Crediamo che nessuno possa mettere in dubbio il fatto che il popolo italiano sia formato da persone mediamente intelligenti.
Persino gli stranieri più prevenuti contro l’Italia lo riconoscono di buon grado, anche se nutrono qualche dubbio sul modo in cui tale intelligenza viene esercitata, ai limiti - cioè - della furbizia, finendo per diventare l’esatto contrario di se stessa.
Analogamente, crediamo vi siano pochi dubbi sul fatto che gli Italiani, considerati in generale, sono persone dotate di un eccellente buon gusto: sanno vestirsi bene, meglio di qualunque altro popolo al mondo; apprezzano le cose belle, detestano quelle brutte.

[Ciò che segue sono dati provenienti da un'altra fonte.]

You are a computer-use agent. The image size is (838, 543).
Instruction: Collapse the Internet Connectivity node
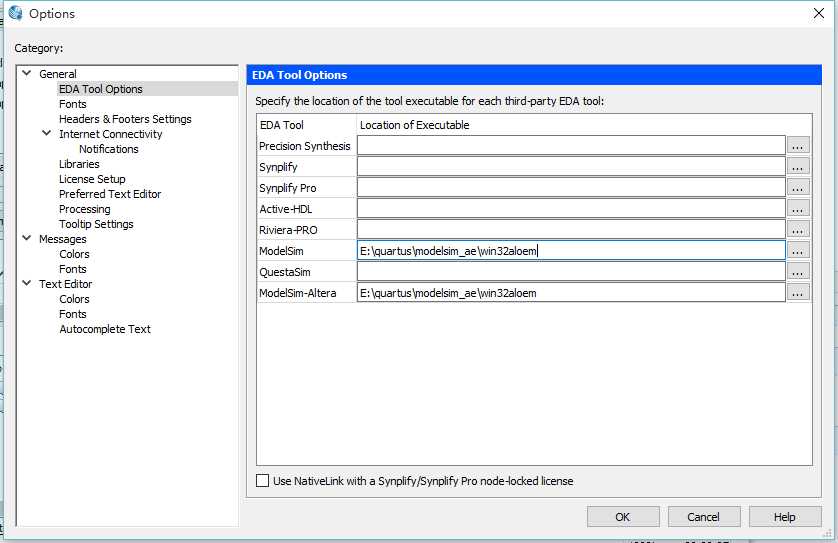click(46, 134)
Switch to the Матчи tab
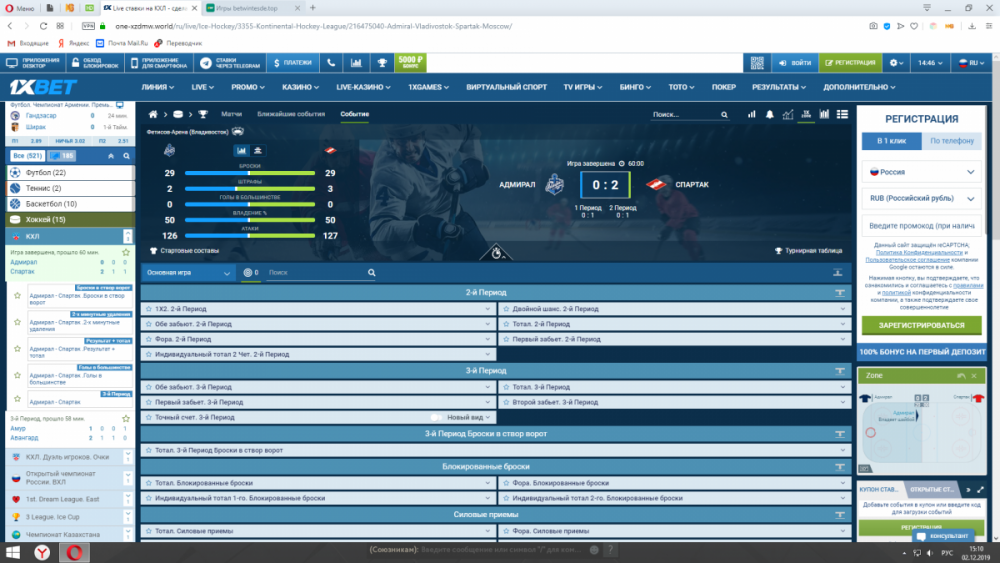This screenshot has width=1000, height=563. (x=231, y=114)
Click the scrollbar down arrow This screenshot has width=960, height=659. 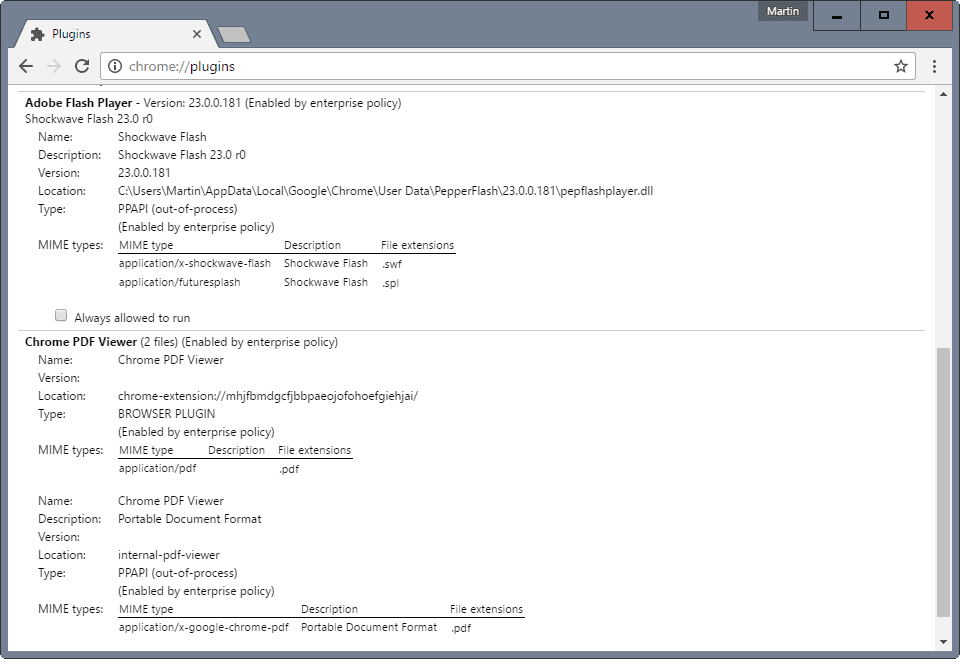[x=943, y=643]
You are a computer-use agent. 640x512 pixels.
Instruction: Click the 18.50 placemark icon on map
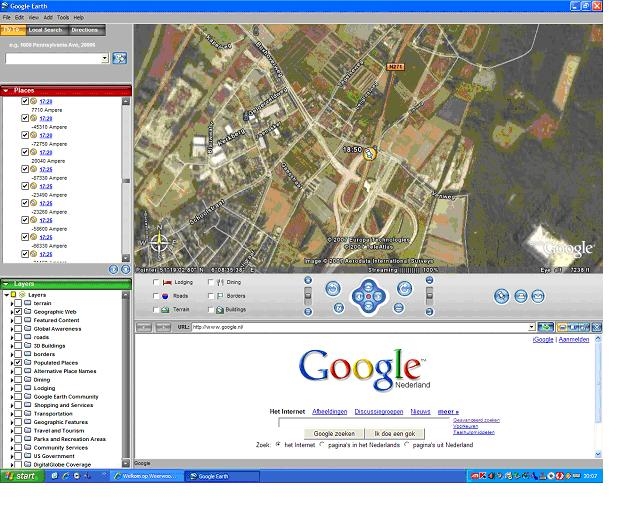coord(369,154)
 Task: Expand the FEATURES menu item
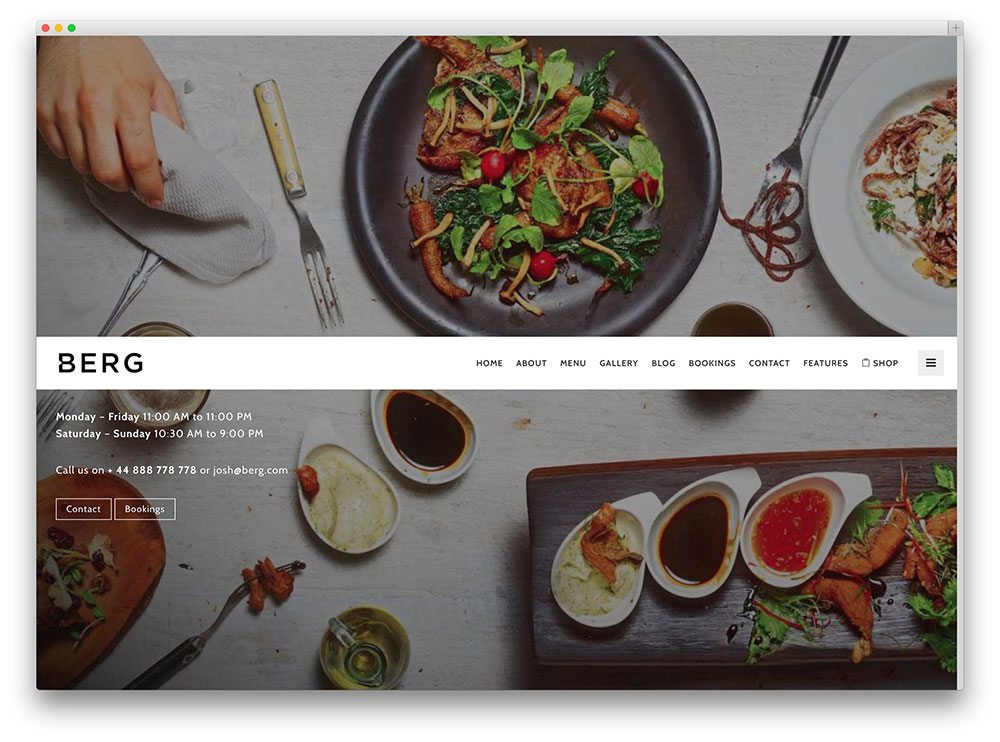pos(825,363)
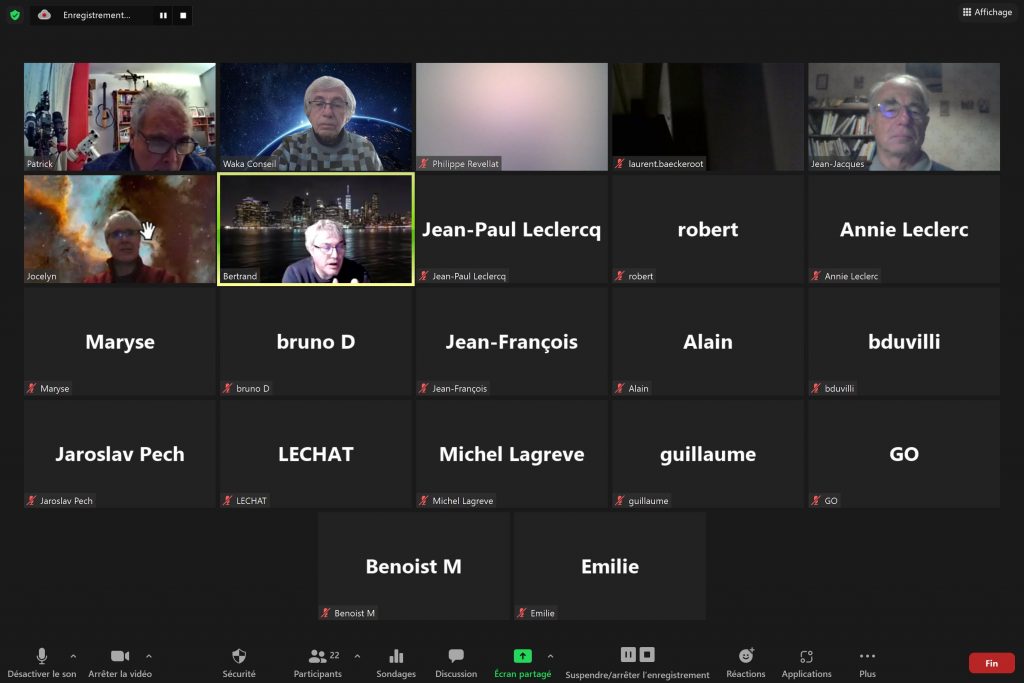The height and width of the screenshot is (683, 1024).
Task: Open the Sondages polls icon
Action: (396, 656)
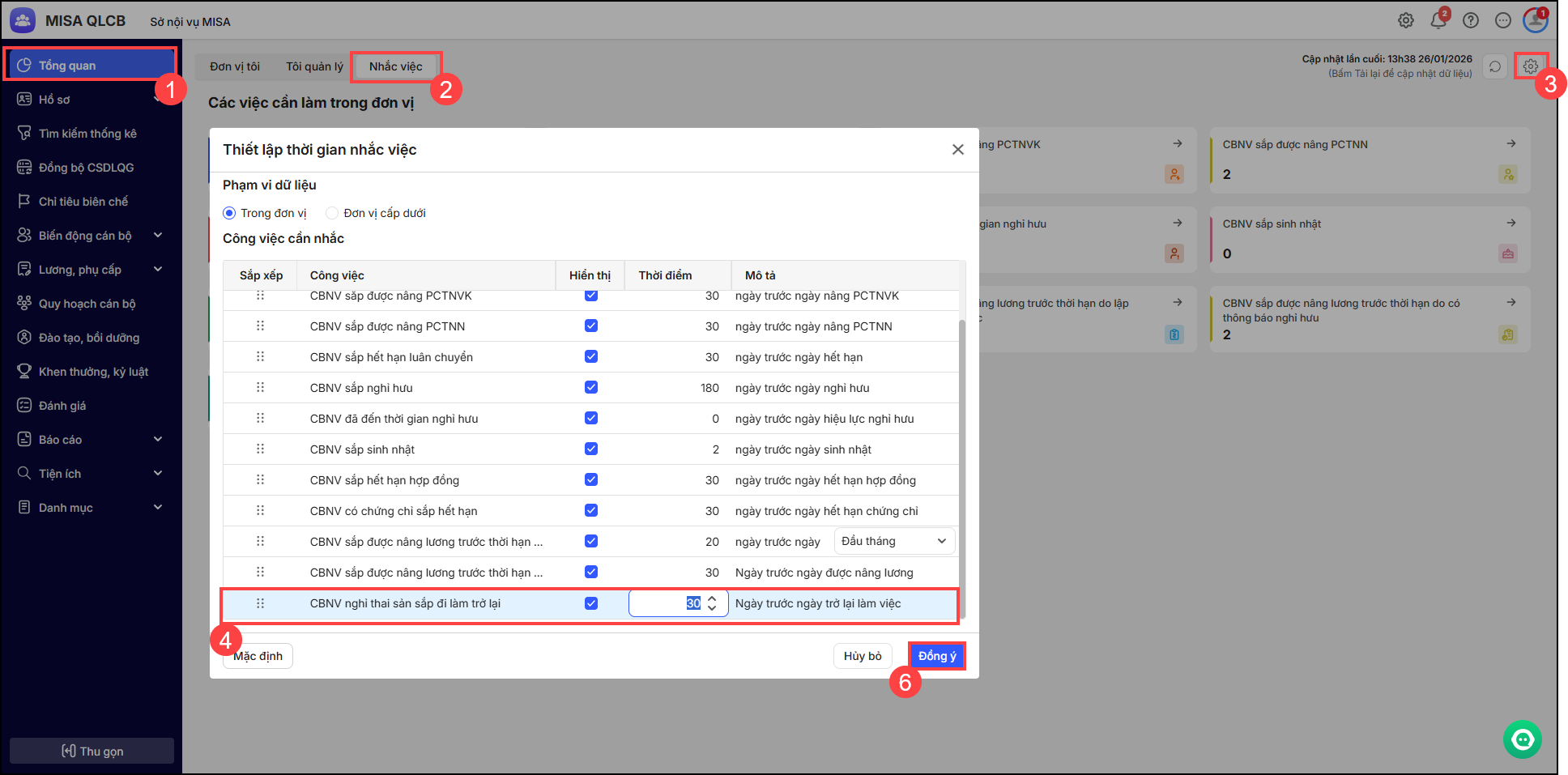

Non ci si faccia ingannare dalle apparenze: sì, il nuovo ricco si costruisce la sua brutta villetta con piscina sulle pendici della collina, in barba all’estetica e ai vincoli paesaggistici; ma si tratta pur sempre di una minoranza di persone, tanto ricche sul piano economico, quanto povere e meschine sul piano culturale ed umano.
Ma la capacità di arredare bene una casa, di scegliere dei bei quadri, di apprezzare una buona musica, così come un buon pranzo (non ce ne vogliano i musicofili per l’accostamento sacrilego, ma in fondo non arbitrario), sono una dote naturale dell’Italiano medio.
Per quel che riguarda il senso morale e l’etica pubblica, poi, non c’è motivo di pensare che, fra gli Italiani, siano meno sviluppati che presso qualsiasi altro grande popolo dell’Europa: sempre parlando in generale, ossia delle persone comuni, e non di categorie specifiche, come, ad esempio della casta politica dominante.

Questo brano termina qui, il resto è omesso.